Event / Topic:  Nine days leading up to a colon-cancer diagnosis and the day I wait to go home.

Length:  Approximately 7,000 words.
Organized:  by day

Will use humor / will outline

Big writing moral:  if something is hard to read it usually means the writer did not take pains to make it accessible to the reader.  Again, the decisions are critical.

Sunday, June 2, 2013

Unfairness Makes for Great Stories

Back to that pain thing of a few posts ago.

On Tuesday I was admitted to the hospital.  On Thursday I underwent a resection of my intestines due to a gut-load of polyps. The doctor went ahead and took the appendix and some little something that hangs close to the appendix.  This is all good, as are my blood tests, lymph-nodes, and various other innards hanging around my sore self.

But pain, yeah… The scalpel cut against the grain of the muscle and the wound hurts that much more.  But, you either play the hand you’re dealt or you get out of the game and right now I’m playing, so hit me.

Having a bunch of time on my hands, I have managed to spot a metaphorical lake just outside my hospital room window.  I call it Lake Cosmic Unfairness.  I have gazed at the tranquil surface waters while waiting for my recovery to gain a little more traction.  Mr. Morphine Drip and I like to dream of smores and ponder the oscillating sparkles for hours on end.  Why, just this afternoon, one of the high points of today was being allowed to eat a grape Blue-Bunny popsicle.  It was one of the best popsicles I can remember in my entire life.  How is it fair that a mere mortal like I should be allowed to enjoy such a quintessential frozen treat (that’s how the Blue Bunny popsicle wrapper describes the contents)?

At this point, I am mostly consoled that I’m not the type of person who deserves a nest of polyps large enough to call for an intestinal resection.   In my mind, things like this are reserved for IRS agents who just follow orders and tear at the fabric of our constitution and at the politicians who order such employees to do such things.   I am definitely staring at the right lake.  I could go on, but you get the idea.

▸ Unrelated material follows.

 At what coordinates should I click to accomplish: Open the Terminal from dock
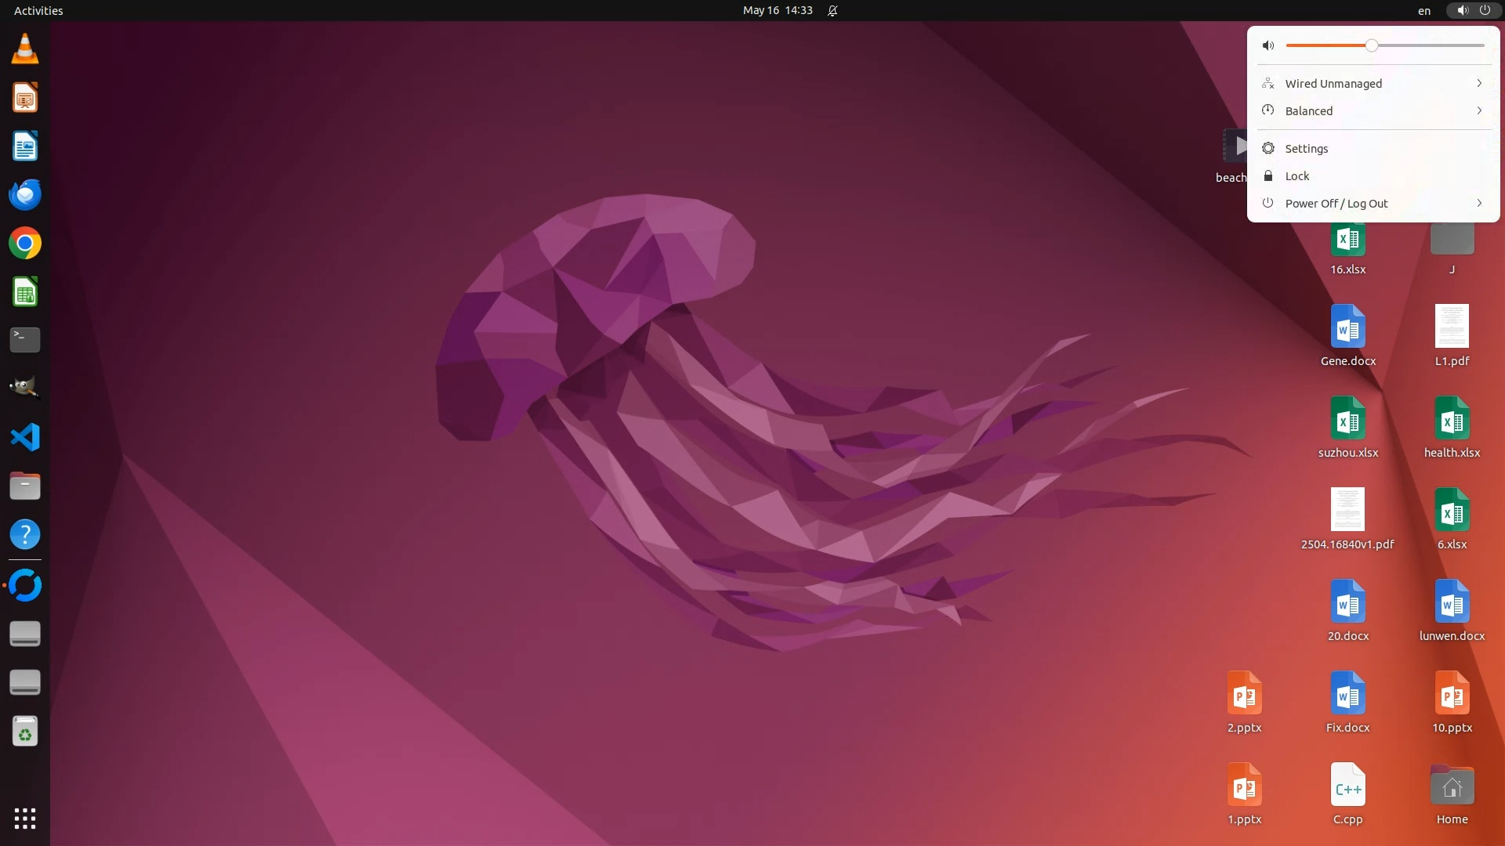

Besides, what I really want to write about is that Lake CU is at the heart of many good stories.  I am living a saga based on unfairness, either perceived or real.  There is blood, pain, a main character who wants nothing more than to return to the ‘everything is pretty good’ level of life, a villainous and largely oblivious, cardiologist who injected himself into the process just two hours before the surgery was to be done (more on him another day), laughter, prayers, tears, and all sorts of three dimensional characters being impacted because of how things have happened.  This is conflict.

Go ahead.  Pick your favorite story.   See if this is not true.  And please note, not all unfairness hurts.  What if someone very undeserving receives an incredibly good turn?  Double-whammy there, huh?

A generation ago the English teachers would call the unfairness conflict, and then they would slice it and dice it into three broad categories.  But that’s too remote, not touchy-feely enough for us modern 2013 humans.  For now I’ll stick with Lake Cosmic Unfairness.

Now, the specifics of my polyp story probably wouldn’t be that interesting to many people.  But by golly it’s a story.